--- Exercise data ---

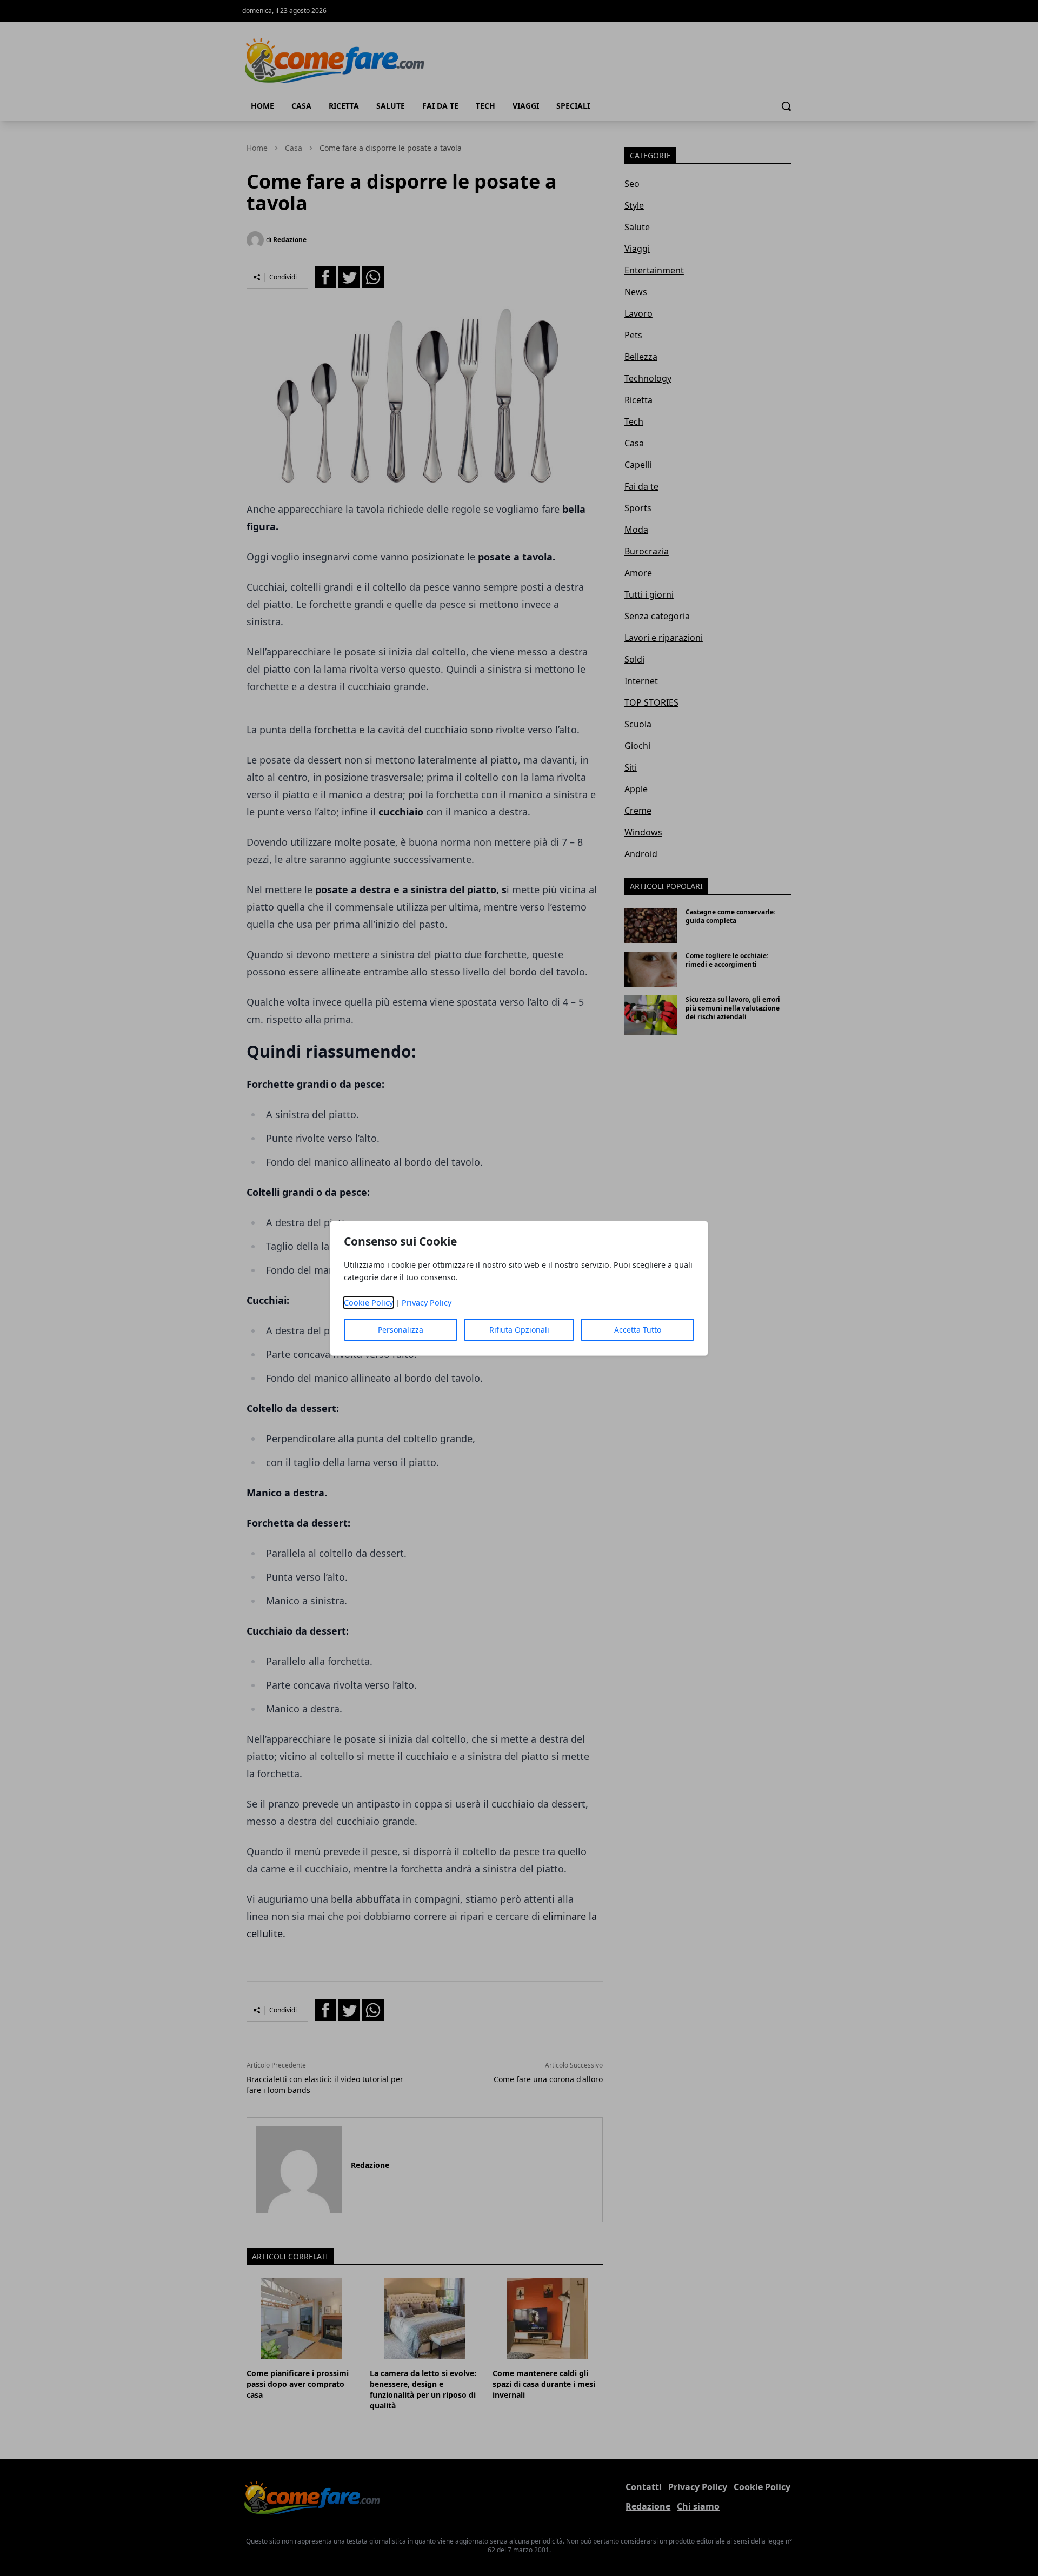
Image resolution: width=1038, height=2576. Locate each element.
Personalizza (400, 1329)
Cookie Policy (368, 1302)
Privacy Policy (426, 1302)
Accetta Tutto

---

Repeat every entry above exactly as written and omit any pictures it holds.

### Problem solution:
Image resolution: width=1038, height=2576. Locate each element.
Personalizza (400, 1329)
Cookie Policy (368, 1302)
Privacy Policy (426, 1302)
Accetta Tutto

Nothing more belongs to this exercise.